→ **STUDY TEXT**:
◇ ◇ ◇ ◇
The USD/CHF rebounds from two days of consecutive losses, rises 0.39%, trading at 0.9289 during the New York session at the time of writing. The greenback benefits from the safe-haven status, which also has the Swiss Franc. However, central bank policy divergence, with the Fed reducing its QE program and looking forward to hiking rates, while the Swiss National Bank would maintain its loose monetary policy.
In the meantime, the US Dollar Index, which tracks the greenback’s performance against a basket of six rivals, advances 0.52%, reclaiming the 96 figure at 96.03, acting as a tailwind for the USD/CHF pair.
In the overnight session, the USD/CHF reached a daily low at 0.9242, attributed to risk-off market sentiment and falling US T-bond yields. When the European session began, COVID-19 news from Austria reimposing lockdowns for 20 days to vaccinated and unvaccinated people worsened the market sentiment. Additionally, Germany’s coronavirus cases increased the infection rate pace, reporting 52,970 new cases on Friday, threatening to slow down the largest economy of Europe.
That propelled investors toward US dollar-denominated assets, boosting the buck. Nevertheless, as the New York session progresses, the US T-bond yields keep falling with the 10-year benchmark note rate at 1.534%, down five basis points.
The USD/CHF has an upward bias, as depicted by the daily chart, with the daily moving averages (DMA’s) located below the spot price, acting as support. However, the uptrend seems weaker than USD bulls expected because the spot price remains short of the November 18 high at 0.9291.
To further cement an upward bias in the USD/CHF pair, USD bulls need a daily close above the former. That outcome would expose 2021 swing high at 0.9473, but it would find some hurdles on the way north. The first resistance would be the November 17 high at 0.9330, followed by the September 30 high at 0.9368.
◇ ◇ ◇ ◇
→ **MATERIAL PROVIDED**:

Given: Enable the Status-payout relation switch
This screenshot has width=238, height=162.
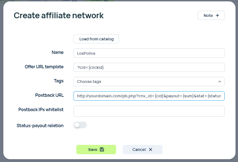Looking at the screenshot, I should (80, 125).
◇ ◇ ◇ ◇
→ **WORK INSTRUCTIONS**:
a) In the USD/CHF report, why does the pair's uptrend seem weaker than USD bulls expected? Answer in one to three sentences.
b) Reproduce word for word the passage of the USD/CHF report that begins at the words "The USD/CHF rebounds" and stops after "loose monetary policy.".
The listing plays no part in this work.

→ **LIST OF SOLUTIONS**:
a) The uptrend seems weaker than USD bulls expected because the spot price remains short of the November 18 high at 0.9291.

b)
The USD/CHF rebounds from two days of consecutive losses, rises 0.39%, trading at 0.9289 during the New York session at the time of writing. The greenback benefits from the safe-haven status, which also has the Swiss Franc. However, central bank policy divergence, with the Fed reducing its QE program and looking forward to hiking rates, while the Swiss National Bank would maintain its loose monetary policy.